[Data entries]
= Beginning of Section =

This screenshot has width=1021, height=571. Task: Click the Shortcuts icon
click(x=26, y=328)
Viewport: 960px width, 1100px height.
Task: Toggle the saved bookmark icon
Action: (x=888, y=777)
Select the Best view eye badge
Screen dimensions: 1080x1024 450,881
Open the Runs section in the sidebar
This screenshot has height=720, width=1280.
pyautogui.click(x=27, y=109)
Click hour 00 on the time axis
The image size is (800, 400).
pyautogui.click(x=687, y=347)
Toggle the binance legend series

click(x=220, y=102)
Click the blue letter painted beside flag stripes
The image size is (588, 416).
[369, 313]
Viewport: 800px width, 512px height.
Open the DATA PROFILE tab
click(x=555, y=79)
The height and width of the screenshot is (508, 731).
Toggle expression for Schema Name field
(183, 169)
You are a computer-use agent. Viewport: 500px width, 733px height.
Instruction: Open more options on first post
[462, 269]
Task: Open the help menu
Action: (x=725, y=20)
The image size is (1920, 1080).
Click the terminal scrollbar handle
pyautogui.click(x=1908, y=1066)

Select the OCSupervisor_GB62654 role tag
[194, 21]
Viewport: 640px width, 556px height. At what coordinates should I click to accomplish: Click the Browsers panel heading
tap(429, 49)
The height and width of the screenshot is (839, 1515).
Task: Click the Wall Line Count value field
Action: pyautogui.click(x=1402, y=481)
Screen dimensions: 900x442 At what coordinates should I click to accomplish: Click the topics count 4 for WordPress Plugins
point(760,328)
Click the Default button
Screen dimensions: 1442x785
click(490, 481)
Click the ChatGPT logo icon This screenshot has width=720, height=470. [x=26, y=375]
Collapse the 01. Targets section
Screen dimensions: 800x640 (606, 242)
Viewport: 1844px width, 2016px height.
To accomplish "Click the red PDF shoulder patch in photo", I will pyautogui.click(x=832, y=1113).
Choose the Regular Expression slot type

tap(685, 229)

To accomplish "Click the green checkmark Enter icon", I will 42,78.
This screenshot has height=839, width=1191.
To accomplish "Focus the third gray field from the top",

= End of Section =

- What is required: Each line of the data above is to be set down exactly.

- Answer for this exercise:
This screenshot has width=1021, height=571. Task: Click the Shortcuts icon
click(x=26, y=328)
Viewport: 960px width, 1100px height.
Task: Toggle the saved bookmark icon
Action: (x=888, y=777)
Select the Best view eye badge
Screen dimensions: 1080x1024 450,881
Open the Runs section in the sidebar
This screenshot has height=720, width=1280.
pyautogui.click(x=27, y=109)
Click hour 00 on the time axis
The image size is (800, 400).
pyautogui.click(x=687, y=347)
Toggle the binance legend series

click(x=220, y=102)
Click the blue letter painted beside flag stripes
The image size is (588, 416).
[369, 313]
Viewport: 800px width, 512px height.
Open the DATA PROFILE tab
click(x=555, y=79)
The height and width of the screenshot is (508, 731).
Toggle expression for Schema Name field
(183, 169)
You are a computer-use agent. Viewport: 500px width, 733px height.
Instruction: Open more options on first post
[462, 269]
Task: Open the help menu
Action: (x=725, y=20)
The image size is (1920, 1080).
Click the terminal scrollbar handle
pyautogui.click(x=1908, y=1066)

Select the OCSupervisor_GB62654 role tag
[194, 21]
Viewport: 640px width, 556px height. At what coordinates should I click to accomplish: Click the Browsers panel heading
tap(429, 49)
The height and width of the screenshot is (839, 1515).
Task: Click the Wall Line Count value field
Action: pyautogui.click(x=1402, y=481)
Screen dimensions: 900x442 At what coordinates should I click to accomplish: Click the topics count 4 for WordPress Plugins
point(760,328)
Click the Default button
Screen dimensions: 1442x785
click(490, 481)
Click the ChatGPT logo icon This screenshot has width=720, height=470. [x=26, y=375]
Collapse the 01. Targets section
Screen dimensions: 800x640 (606, 242)
Viewport: 1844px width, 2016px height.
To accomplish "Click the red PDF shoulder patch in photo", I will pyautogui.click(x=832, y=1113).
Choose the Regular Expression slot type

tap(685, 229)

To accomplish "Click the green checkmark Enter icon", I will 42,78.
This screenshot has height=839, width=1191.
To accomplish "Focus the third gray field from the top",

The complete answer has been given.